Time for a different model, then. Monday’s launch of the Glasgow Food Assembly is a promising start. It's the belated cousin of the Food Assembly that has already taken root in Edinburgh, at Leith, and of several south of the border. They were inspired by the success of an online network of some 700 in France, Belgium, Germany and Spain, which allows customers to pre-order goods from local producers and pay for them before picking them up direct from the producers at a central collection point.

Glasgow’s is the funky Drygate, in the east end, every Monday evening from 5.30pm until 7.30pm, and the space for this “pop-up market” has been offered free by the young brewery.

According to the rules of the Food Assembly – a social enterprise model which originated in France in 2011 and arrived in London last year as the Hackney Wick Assembly – all food must come from within 100 miles, but Glasgow’s will offer produce from less than 80 miles and the average is 28 miles – so it’s as local as it can be. Producers set their own price and quantities, and if they don’t get any orders they don’t have to turn up, so food waste is reduced. On the day itself, no money changes hands, leaving customers and producers time to chat about the actual food.

Glasgow is the brainchild of Geraldine Pitt of Kilbarchan, who has just completed an MSc in Gastronomy from Queen Margaret University in Edinburgh. She has secured a daily-expanding producer list from Ayrshire, Lanarkshire and Renfrewshire that includes Nethergate rare breed meat, fruit and vegetables from GC Growers in Girvan, cheese by Ann Dorward at Dunlop Dairy, artisan chocolatier Stacey Hannah from Glasgow and McBride’s free-range chickens from Strathaven; old-fashioned, unhomogenised milk direct from Bryce Cunningham of West Mossgiel Farm in Mauchline, Ayrshire (he’s the farmer who last year made headlines when he took a cow into the Kilmarnock branches of Morrison’s and Asda and bought all the milk on their shelves and gave it away free to customers in protest at the price dairy farmers are being paid by supermarkets); there’s a new butter and cream producer from Dalry; and goat meat and blackface lamb from Ruth Harris in Strathaven. When we spoke earlier this week, Pitt had more than 100 registered Glasgow Assembly member customers.

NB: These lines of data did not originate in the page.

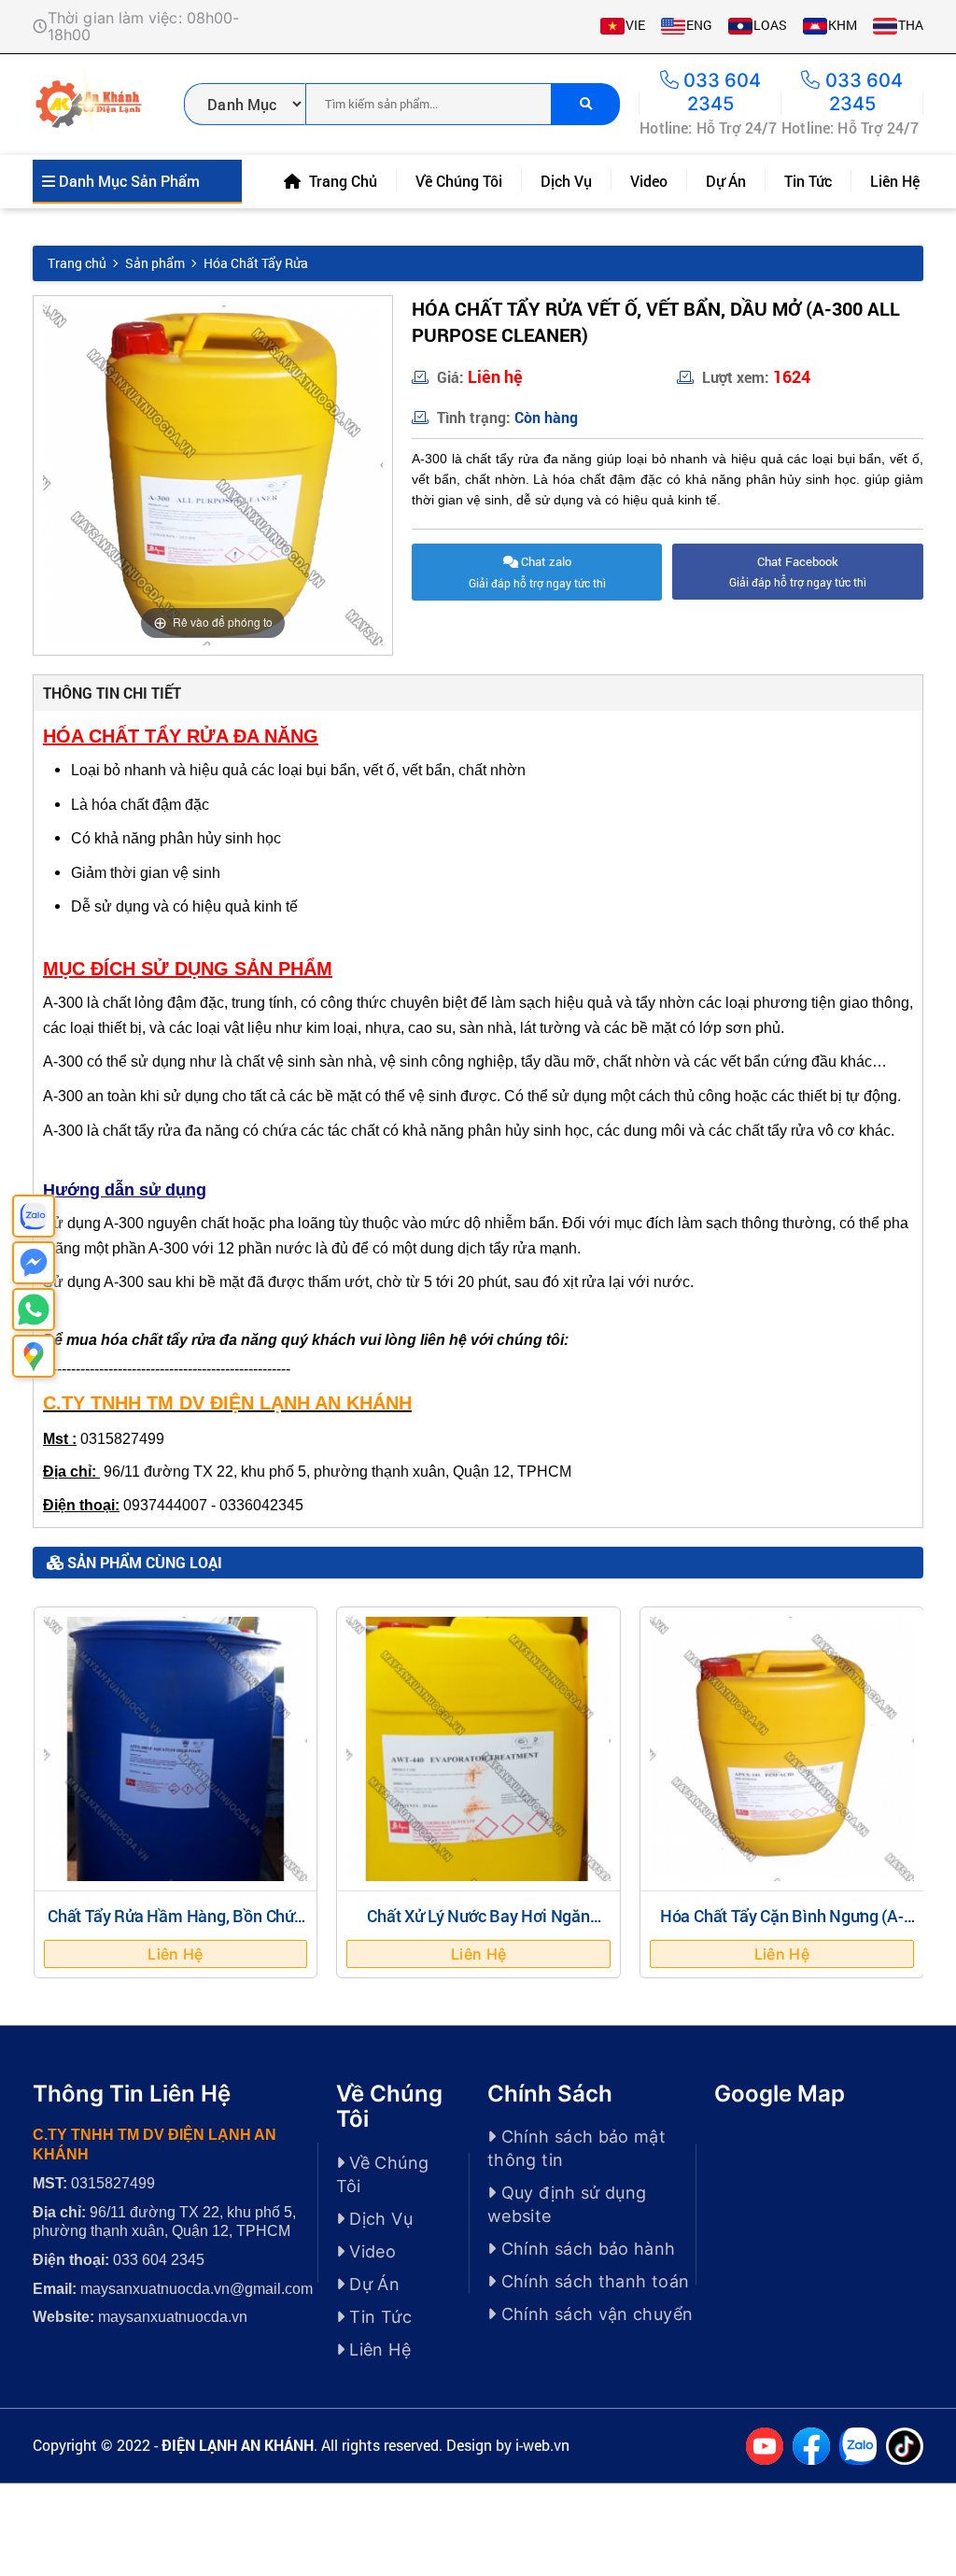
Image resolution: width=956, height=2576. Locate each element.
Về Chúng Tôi (458, 181)
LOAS (770, 25)
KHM (842, 25)
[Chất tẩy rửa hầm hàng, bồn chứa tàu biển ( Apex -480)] (176, 1749)
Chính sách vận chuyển (594, 2314)
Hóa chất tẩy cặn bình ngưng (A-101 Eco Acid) (782, 1925)
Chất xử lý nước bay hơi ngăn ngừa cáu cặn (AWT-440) (478, 1925)
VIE (635, 25)
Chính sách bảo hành (585, 2248)
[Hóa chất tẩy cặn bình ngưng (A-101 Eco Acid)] (782, 1749)
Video (649, 181)
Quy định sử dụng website (567, 2204)
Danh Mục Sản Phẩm (127, 181)
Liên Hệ (895, 181)
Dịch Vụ (566, 181)
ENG (699, 25)
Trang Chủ (341, 181)
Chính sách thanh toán (592, 2281)
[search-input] (428, 104)
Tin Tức (808, 181)
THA (910, 25)
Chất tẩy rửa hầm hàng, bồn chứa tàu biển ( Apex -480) (175, 1925)
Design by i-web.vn (507, 2445)
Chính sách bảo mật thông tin (576, 2148)
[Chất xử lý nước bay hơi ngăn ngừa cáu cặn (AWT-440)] (478, 1749)
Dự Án (726, 181)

She is hopeful of recruiting community growers and food-based social enterprises such as Moogety Grub Hub of Govan.

She says she wants to return to the old social values of the SCWS (Scottish Co-operative Wholesale Society) ethos of the 1920s and 1930s. Based at Shieldinch, in Glasgow, it was once the largest food producing industrial estate in the world where a co-operative of local farmers sold their food from their own farms through the shops.

She believes fresh, unadulterated, locally sourced seasonal food should be available to everyone. She has received no start-up funding or support from the local authority. Only 8% of the price tag goes to her as host (cheaper than renting a market stall), and another 8% goes to the Food Assembly organisers, who run the site and supply branded re-usable carrier bags. Since Drygate are offering the space free, that means over 80% of the price goes to the producer – compared to around 15%-20% if they sold through a supermarket.

There are drawbacks: Monday evening at one central meeting place in the east end won’t suit everyone, especially those in rural areas. But who knows? Perhaps the very places losing their farmers’ market that might adopt the Assembly idea to build selling networks of their own.

Now that really would give power back to the people. And they might even have a roof over their heads into the bargain.